One of the most memorable slow ballads of the 1950s would be Johnny Cash’s first humber one hit, “I Walk The Line”. Released in 1956, it hit number one right away on the Billboard charts. The depth of the music combined with legendary lyrics makes this single an iconic masterpiece of the decade. The unique chord progression of the song sprung out from Johnny Cash experimenting with reversing the guitar sections on an old tape recorder. The writing process was just pure genius. Although the song was re-recorded and remastered a couple of times, nothing beats the original from Sun Records. The success of the song is reflected in its performance on the record charts, remaining for over 43 weeks! “I Walk The Line” is part of Rolling Stone’s list of the “500 Songs That Shaped Rock and Roll”. It is also part of the Rock and Roll Hall of Fame and sits at No. 30 on the list of the 500 Greatest Songs of All Time.
“Rock Around the Clock” by Bill Haley & His Comets was called by Dick Clark as “The National Anthem of Rock ‘n’ Roll.” It was written in the 12-bar blues format by lyricist Max Freedman and Jimmy De Knight in 1952 and was released by Bill Haley on May 20, 1954. The song rose to the charts and is considered one of the cornerstones of rock music. Although very popular and highly successful, the song is not actually the first rock and roll record ever. It is, however, considered as one of the songs that brought rock and roll into the mainstream. Its legacy is secured in its place as 158 on the Rolling Stone magazine’s list of The 500 Greatest Songs of All Time.

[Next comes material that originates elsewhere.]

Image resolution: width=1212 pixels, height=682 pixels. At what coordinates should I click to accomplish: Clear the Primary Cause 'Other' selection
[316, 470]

This list would not be complete without an Elvis Presley classic on it. Elvis has made so many songs iconic and one of those would be his 1957 hit single “Jailhouse Rock”. This track along with his previous single “Hound Dog” prior to the release of “Jailhouse Rock” has become anthems for the rock and roll revolution of the 50s. Many could claim that Elvis was the face of the fifties, his name is in fact, one of the most famous ones from that particular decade in entertainment history. This song has also proven to be such a legacy, securing the 67th spot on Rolling Stone’s list of The 500 Greatest Songs of All Time. Among its many accolades include being named one of The Rock and Roll Hall of Fame’s 500 Songs that Shaped Rock and Roll and also being recently inducted into the Grammy Hall of Fame. Topping the Billboard charts, the track is also certified double-platinum having sold over 2 million copies. With its bluesy sound and stop-start rhythm, no one can deny that “Jailhouse Rock” really helped define the music of the 50s.
It’s has one of the most recognizable introduction riffs of all time – and with those rolling piano ad libs and high energy rhythm Chuck Berry’s 1958 iconic hit is a 1950s music legacy. Based on Chuck Berry’s own autobiography about a boy from humble beginnings with a staggering skill on guitar and a dream of making it big in the business, the song hit it big with young audiences from its decade and beyond. It is also credited as the “first rock & roll hit about rock & roll stardom”. Upon its release, it peaked at number 2 on the Billboard charts. It has also been widely covered by the biggest stars in rock n’ roll including B..B. King. The Beatles, Bruce Springsteen, and has been ingrained in the mainstream popular culture as part of the soundtrack of films such as “American Graffiti”, and most famously played by Marty McFly in “Back to the Future”. Aside from ranked seventh on Rolling Stone’s list of the “500 Greatest Songs of All Time” and being inducted into the Rock and Roll Hall Fame, the greatest accolade of “Johnny B. Goode” would be being one of four American songs included on NASA’s Voyager Golden Record, attached to the Voyager spacecraft as representing rock and roll, among many cultural achievements of humanity.